The Royal Court’s upcoming season includes Superhoe directed by the wondeful Jade Lewis (Jan 30 – Feb 16), Clean Break’s brand new show Inside Bitch (Feb 27 – Mar 23), a highly anticipated London run for Selina Thompson’s inimitable salt.and Lynette Linton’s series of filmed monologues Passages: A Windrush Celebration, focusing on British West Indian experiences, which will be released weekly online and culminate in a screening and day of celebration on April 13.

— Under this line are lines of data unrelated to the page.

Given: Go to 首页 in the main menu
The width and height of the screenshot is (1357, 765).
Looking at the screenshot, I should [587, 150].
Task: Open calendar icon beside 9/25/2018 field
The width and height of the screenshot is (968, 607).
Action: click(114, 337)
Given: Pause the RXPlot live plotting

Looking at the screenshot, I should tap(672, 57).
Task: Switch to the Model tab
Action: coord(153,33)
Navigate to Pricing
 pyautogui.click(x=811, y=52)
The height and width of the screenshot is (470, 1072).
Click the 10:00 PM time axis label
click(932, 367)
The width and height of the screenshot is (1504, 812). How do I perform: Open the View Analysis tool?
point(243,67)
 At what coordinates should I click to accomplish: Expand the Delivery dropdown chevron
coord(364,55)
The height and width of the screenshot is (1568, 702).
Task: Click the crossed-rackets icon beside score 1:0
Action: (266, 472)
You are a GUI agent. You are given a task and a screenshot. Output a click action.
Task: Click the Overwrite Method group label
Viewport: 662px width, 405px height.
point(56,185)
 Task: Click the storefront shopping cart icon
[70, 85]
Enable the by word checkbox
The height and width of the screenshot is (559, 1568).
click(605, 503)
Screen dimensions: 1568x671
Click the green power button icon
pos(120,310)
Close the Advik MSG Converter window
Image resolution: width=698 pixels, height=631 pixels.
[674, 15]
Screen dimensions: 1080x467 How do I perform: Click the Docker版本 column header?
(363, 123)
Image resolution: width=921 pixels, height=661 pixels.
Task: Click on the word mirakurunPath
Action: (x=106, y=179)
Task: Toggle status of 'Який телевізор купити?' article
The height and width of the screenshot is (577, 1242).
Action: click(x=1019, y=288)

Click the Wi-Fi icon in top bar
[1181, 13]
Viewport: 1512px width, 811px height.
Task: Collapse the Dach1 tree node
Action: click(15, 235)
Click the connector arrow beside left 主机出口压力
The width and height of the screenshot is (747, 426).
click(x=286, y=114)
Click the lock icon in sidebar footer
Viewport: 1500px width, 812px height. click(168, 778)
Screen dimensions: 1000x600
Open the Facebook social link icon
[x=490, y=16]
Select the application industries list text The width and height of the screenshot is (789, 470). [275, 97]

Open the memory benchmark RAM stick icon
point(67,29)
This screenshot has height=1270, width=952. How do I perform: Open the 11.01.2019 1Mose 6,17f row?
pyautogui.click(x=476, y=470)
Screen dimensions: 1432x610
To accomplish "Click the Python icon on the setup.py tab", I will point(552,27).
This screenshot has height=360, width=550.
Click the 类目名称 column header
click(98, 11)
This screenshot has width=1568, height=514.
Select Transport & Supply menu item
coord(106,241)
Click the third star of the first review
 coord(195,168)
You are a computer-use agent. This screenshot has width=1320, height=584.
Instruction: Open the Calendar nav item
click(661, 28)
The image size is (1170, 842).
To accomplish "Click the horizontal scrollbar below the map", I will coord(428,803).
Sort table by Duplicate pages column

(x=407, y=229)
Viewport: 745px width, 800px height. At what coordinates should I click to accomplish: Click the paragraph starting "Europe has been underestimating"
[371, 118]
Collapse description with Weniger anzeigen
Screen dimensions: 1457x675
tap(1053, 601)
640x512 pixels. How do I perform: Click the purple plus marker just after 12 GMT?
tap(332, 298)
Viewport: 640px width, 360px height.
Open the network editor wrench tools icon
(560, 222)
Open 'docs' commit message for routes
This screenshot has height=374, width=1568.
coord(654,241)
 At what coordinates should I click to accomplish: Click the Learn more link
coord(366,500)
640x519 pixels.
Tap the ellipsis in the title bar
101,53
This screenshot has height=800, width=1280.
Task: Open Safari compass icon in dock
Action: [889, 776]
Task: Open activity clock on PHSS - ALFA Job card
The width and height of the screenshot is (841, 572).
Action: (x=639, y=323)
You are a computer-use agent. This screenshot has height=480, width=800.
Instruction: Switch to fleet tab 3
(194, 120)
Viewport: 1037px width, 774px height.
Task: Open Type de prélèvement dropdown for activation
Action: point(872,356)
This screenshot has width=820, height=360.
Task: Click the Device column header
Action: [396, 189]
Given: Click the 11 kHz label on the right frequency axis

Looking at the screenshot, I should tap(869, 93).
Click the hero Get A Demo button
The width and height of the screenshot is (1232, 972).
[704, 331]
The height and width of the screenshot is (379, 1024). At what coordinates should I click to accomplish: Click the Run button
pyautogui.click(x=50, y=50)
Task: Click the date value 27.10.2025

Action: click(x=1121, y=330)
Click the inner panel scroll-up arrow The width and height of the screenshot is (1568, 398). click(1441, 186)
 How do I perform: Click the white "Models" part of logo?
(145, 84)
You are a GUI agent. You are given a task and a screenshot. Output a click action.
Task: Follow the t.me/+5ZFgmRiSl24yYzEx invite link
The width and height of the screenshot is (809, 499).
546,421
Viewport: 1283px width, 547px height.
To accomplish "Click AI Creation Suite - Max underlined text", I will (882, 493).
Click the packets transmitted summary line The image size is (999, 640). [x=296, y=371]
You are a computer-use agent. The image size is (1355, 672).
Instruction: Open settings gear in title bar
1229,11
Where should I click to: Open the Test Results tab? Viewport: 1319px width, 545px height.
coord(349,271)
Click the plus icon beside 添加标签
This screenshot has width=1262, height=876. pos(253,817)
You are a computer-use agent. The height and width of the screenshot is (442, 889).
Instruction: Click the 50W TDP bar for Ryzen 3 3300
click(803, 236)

In case you’ve got this far down the list and not noticed yet: 2019 BELONGS to Lynette Linton. As well as having work on at the Globe, the Donmar, and the Royal Court, Lynette has just taken up a new job as The Bush Theatre’s Artistic Director. We’re super-hyped to hear what she programmes in 2019. In the meantime, you can catch these phenomenal shows in their upcoming season:And The Rest of Me Floats (Feb 20 – 16), The Trick Feb 19 – Mar 23), Yvette (May 14 – June 1), and Babylon a 2 week long festival celebrating the contemporary global influences and experiences of Black and Brown people, presented by Tobi Kyeremateng and Ruthie Osterman (Feb 4 – 16).
Lynette Linton’s first season as Artistic Director of The Bush
The Bunker is also presenting an entire season of incredible looking work, including some shows we HEAVILY recommend, having seen them in previous incarnations: Boots(Feb 19 – Mar 16), Box Clever(Mar 26 – Apr 13), Funeral Flowers(Apr 15 – May 4), and F**k You Pay Me(May 7 – 19),along with Rachel De-Lahay’s letter writing project: My White Best Friend, in which writers (including 2 of the most exciting creative minds we know, Matilda Ibini and Travis Alabanza) are commissioned to write letters engaging with racial tensions, microaggressions and emotional labour, which will be read aloud for the first time by performers live on stage each night.
The second in Koko Brown’s trilogy of colour plays (following last year’s White): Grey, will be performed as part of Camden People Theatre’s spring season on April 11. This show explores depression and black women’s mental health with Koko’s signature loop pedal and fully integrated BSL.
Bryony Kimmings’ cathartic and touching return to solo performance: I’m A Phoenix Bitch is returning to its origin at the beautifully restored Battersea Arts Centre Feb 20 – Mar 9 and heading down to Brighton at The Attenborough Centre May 3-7.
I’m a Phoenix, Bitch in London and Brighton
Possibly the best ‘straight play’ we saw last year, Ella Road’s The Phlebotomist, is transferring this year from the Hampstead Theatre’s studio space (where it sold out after word-of-mouth spread like wildfire) to their main stage Mar 19 – Apr 20. Jade Anouka returns to play the title role after a triumphant year of rave reviews for her performances in Manchester Royal Exchange’s Queen Margaret, and ITV’s Cleaning Up.
Libby Liburd’s new show Fighter is at Stratford Circus Apr 25 – 27. It tells the story of a single mum plunged into the world of boxing, features a cast of young boxers, and will provide a free crèche available for any parents watching the matinee performance.
Theatre 503 has two excellent loo king shows coming up in spring 2019: Damsel Productions’ The Amber Trap(Apr 24 – May 18), and J’Ouvert: A timely reflection on the Black British experience set during Notting Hill Carnival (May 29 – Jun 22).
In July we’ll be seeing in the summer with Brainchild Festival in Sussex. Brainchild is the place where we’ve seen our first glimpses of some of the most exciting companies and performers we’ve seen over the past couple of years, so we’re majorly hyped to see what they have in store for 2019 – their first year with full Arts Council support. If you just can’t wait for summer, you can check out the Brainchild team’s regular scratch night: Hatch at Platform in Southwark.
Brainchild Festival in Sussex
That’s all for now! If you bump into us at once of these shows come and say hi, and let us know what you think of our recommendation – you’ll know us by the Bechdel Theatre badges, stickers, tote bags and whatever other branded clothing we can afford in 2019.